__TRY IT__: Report each line of the records below that holds the word "dimensions".

Pixel coordinate grounding data:
####################

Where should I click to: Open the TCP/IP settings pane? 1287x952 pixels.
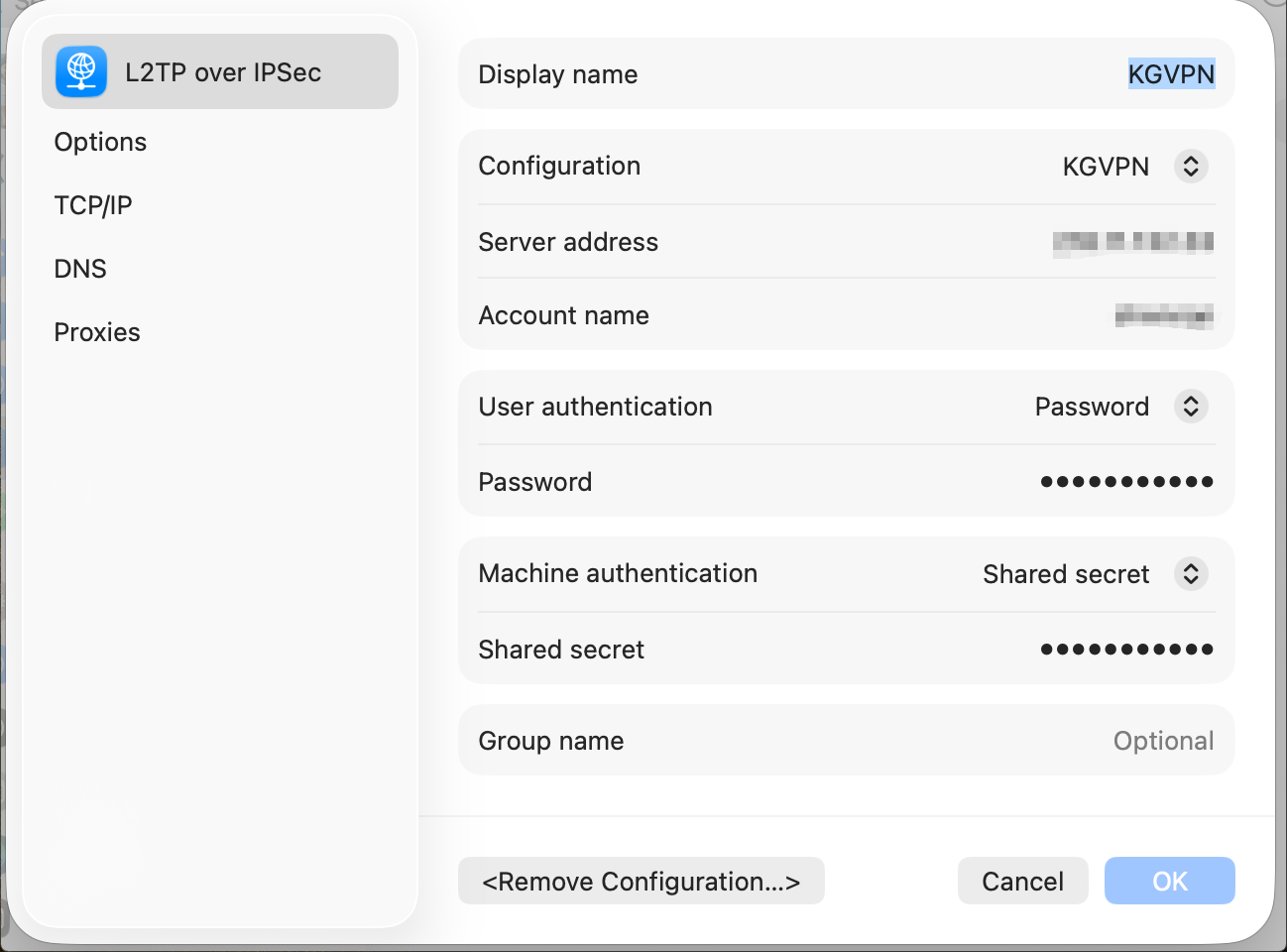(x=93, y=205)
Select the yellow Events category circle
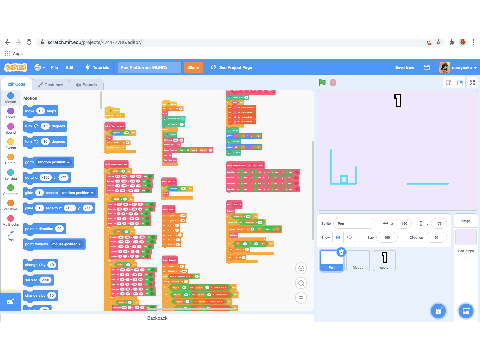This screenshot has height=360, width=480. [11, 142]
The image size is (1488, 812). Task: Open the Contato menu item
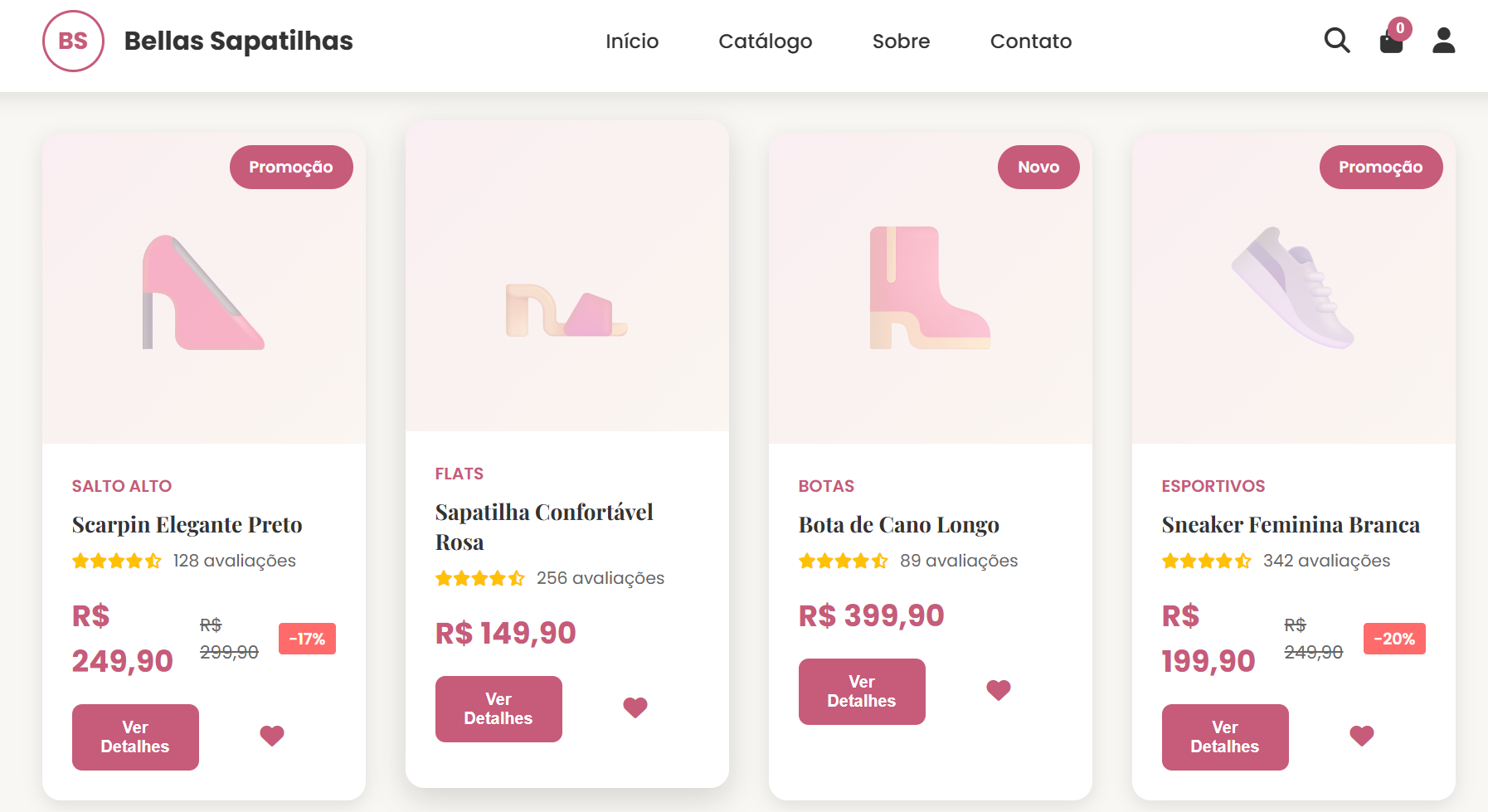1031,41
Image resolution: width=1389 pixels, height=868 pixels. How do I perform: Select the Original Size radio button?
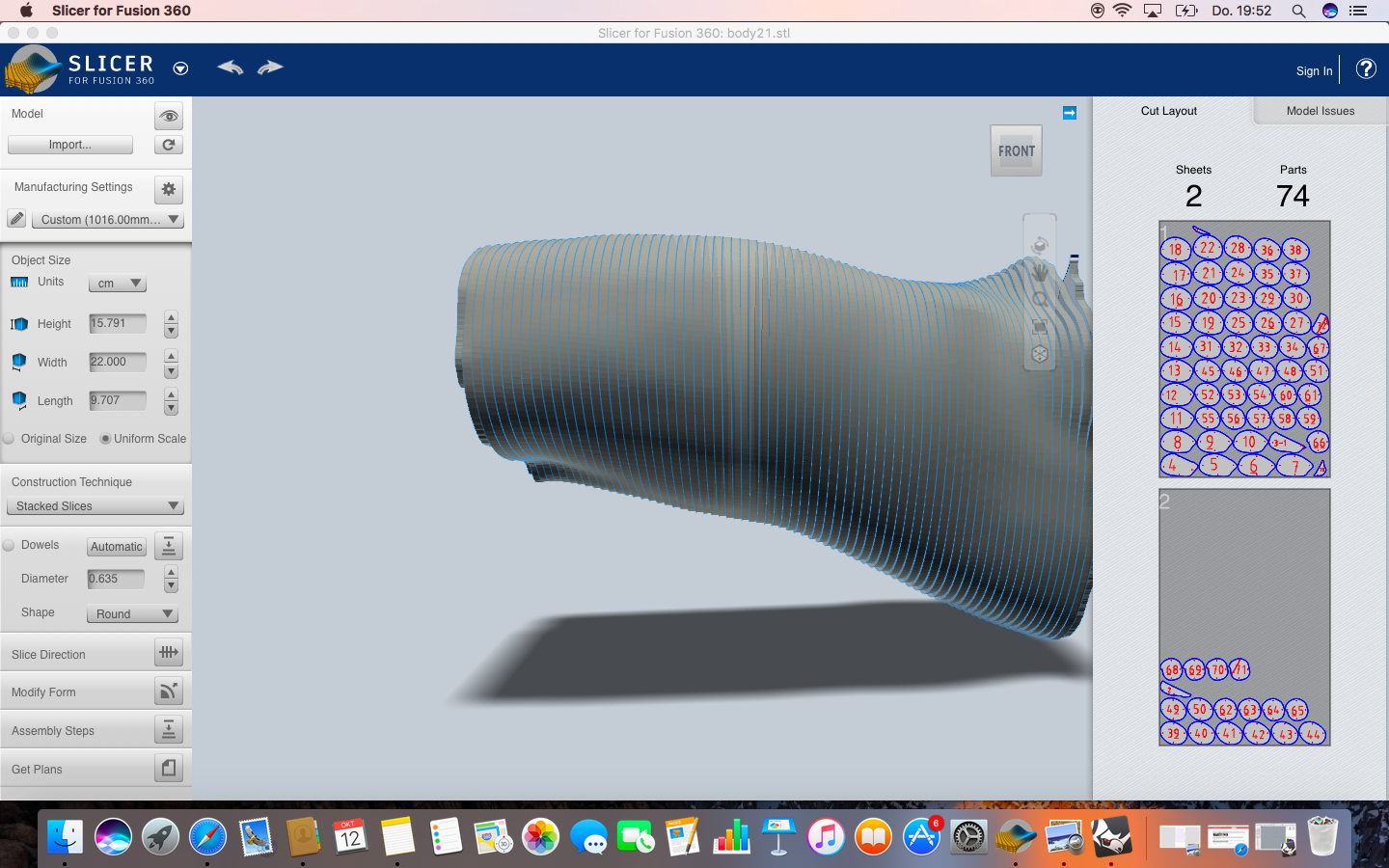coord(9,439)
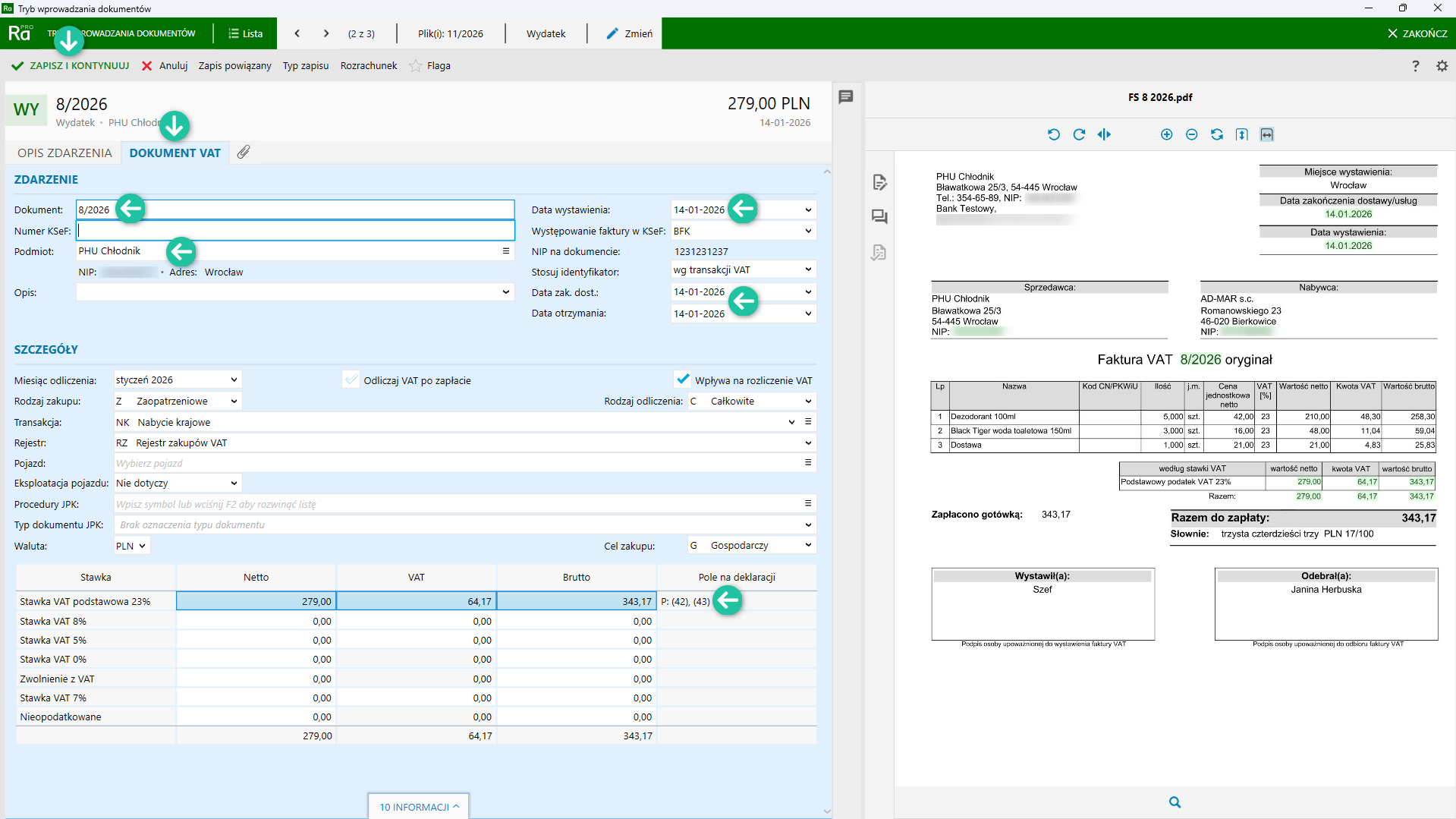Open the Waluta PLN dropdown
The image size is (1456, 819).
(x=132, y=546)
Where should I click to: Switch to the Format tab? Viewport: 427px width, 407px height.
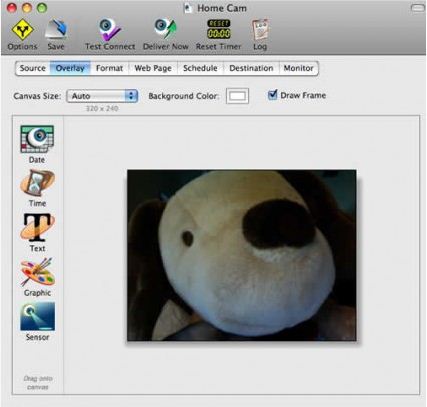pos(109,68)
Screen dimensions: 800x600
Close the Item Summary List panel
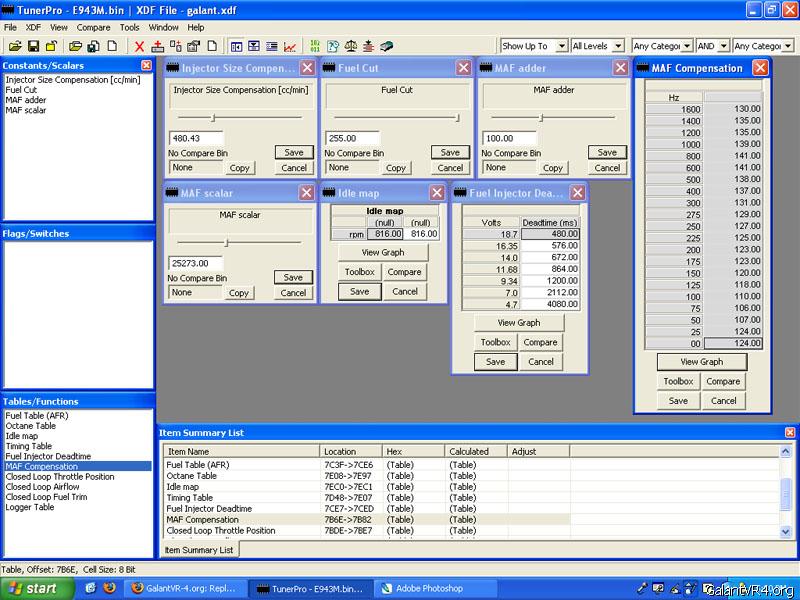tap(790, 432)
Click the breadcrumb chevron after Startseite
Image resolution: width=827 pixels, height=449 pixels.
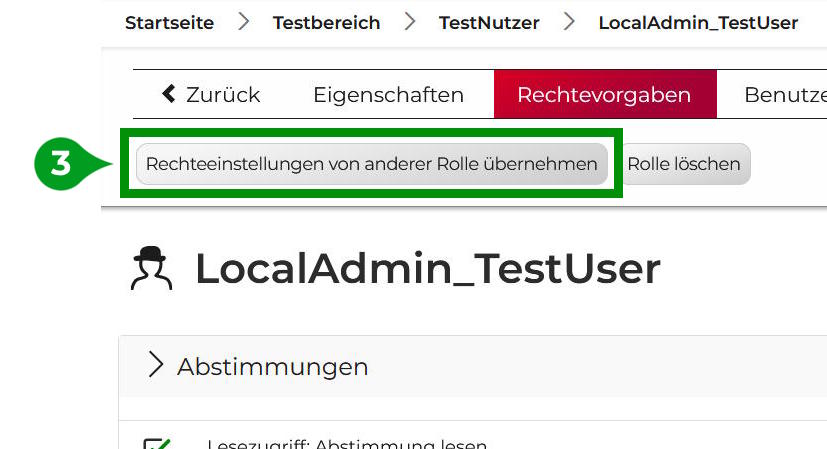tap(244, 22)
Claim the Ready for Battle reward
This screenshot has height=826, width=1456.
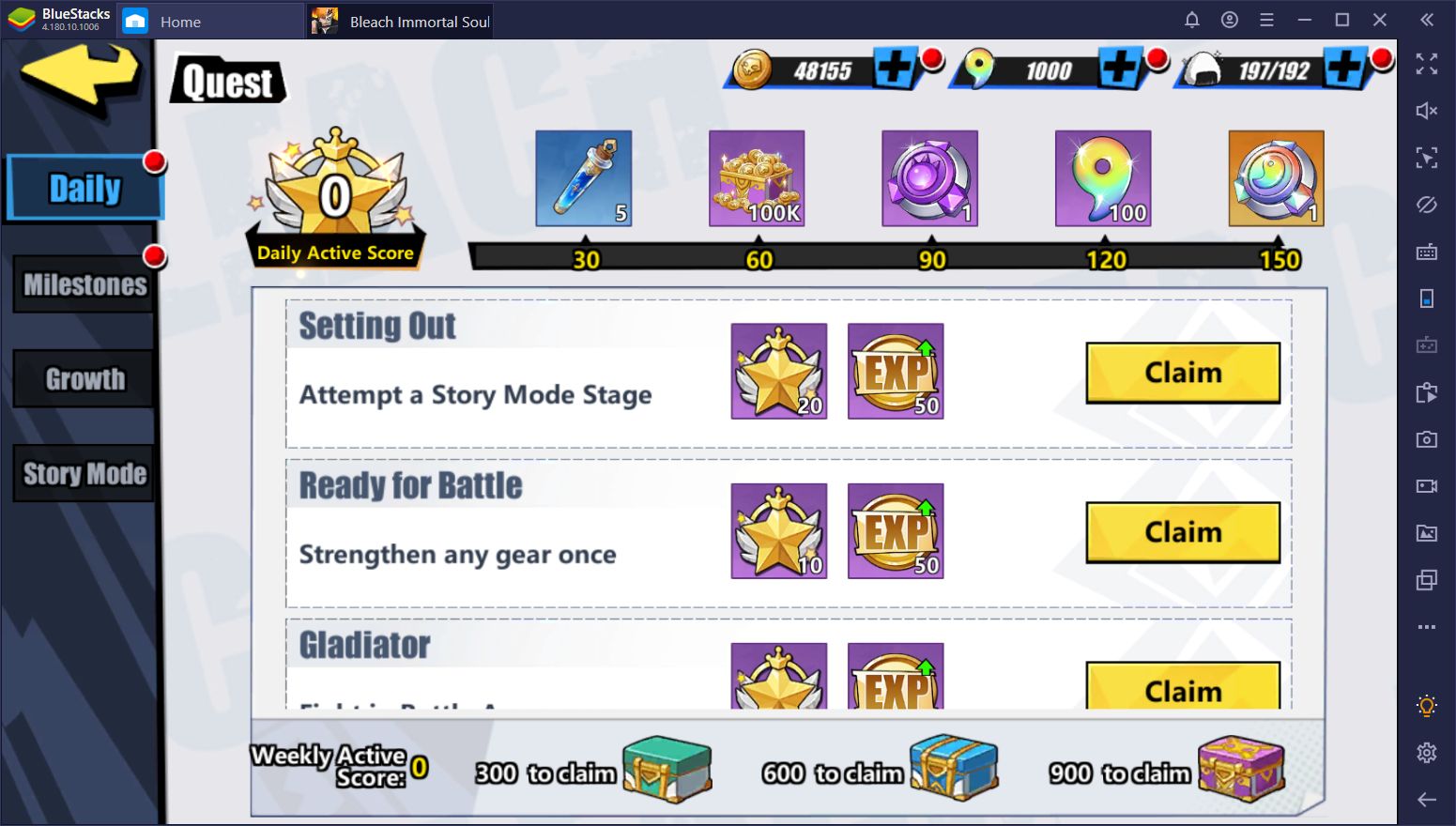click(x=1183, y=532)
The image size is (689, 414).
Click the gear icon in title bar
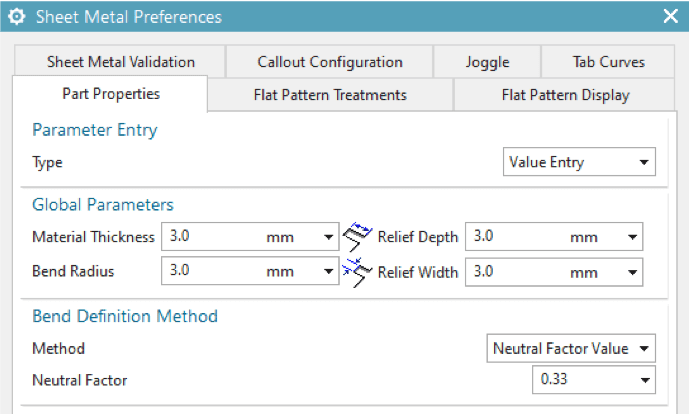click(17, 17)
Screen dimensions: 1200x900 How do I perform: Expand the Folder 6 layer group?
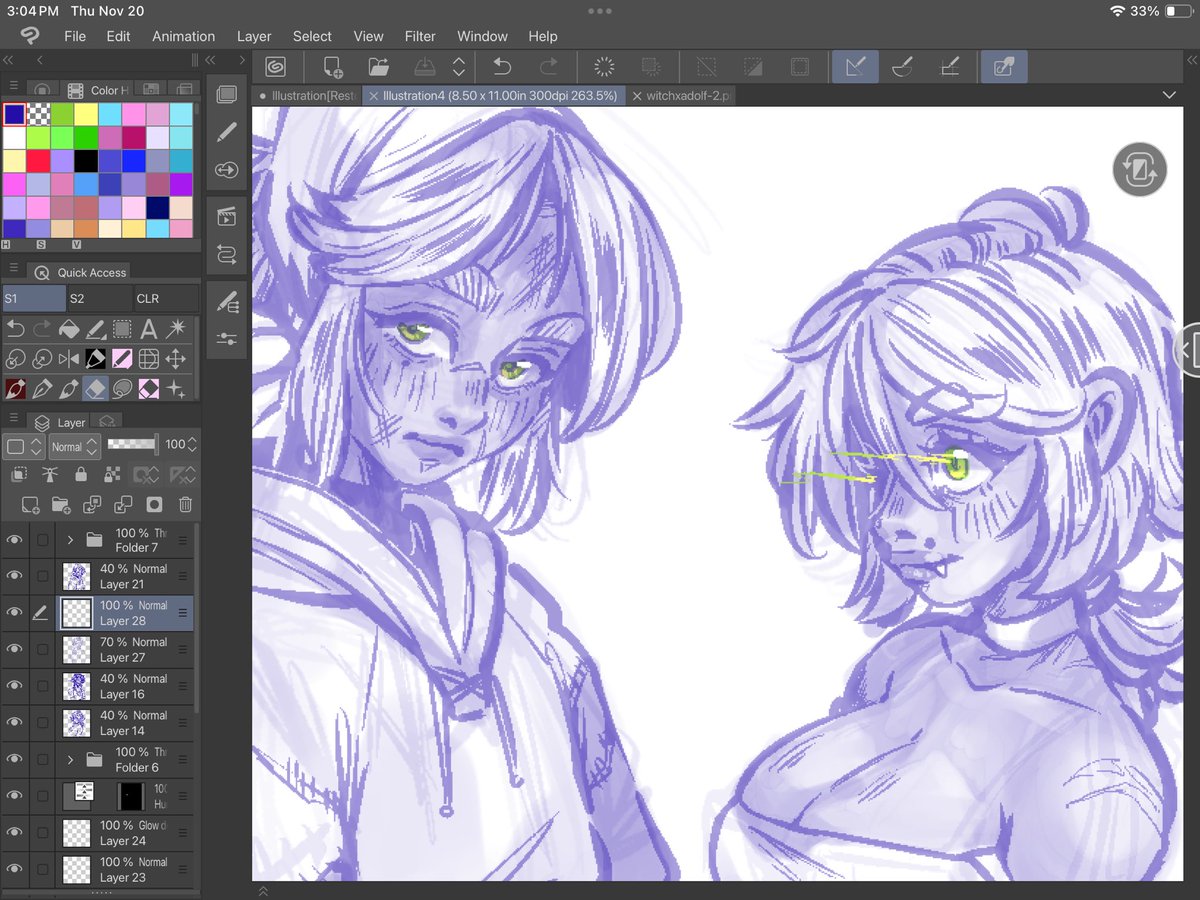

####################

__ANSWER__:
Screen dimensions: 800x600
Screen dimensions: 1200x900 How do I perform: Expand the Folder 6 layer group?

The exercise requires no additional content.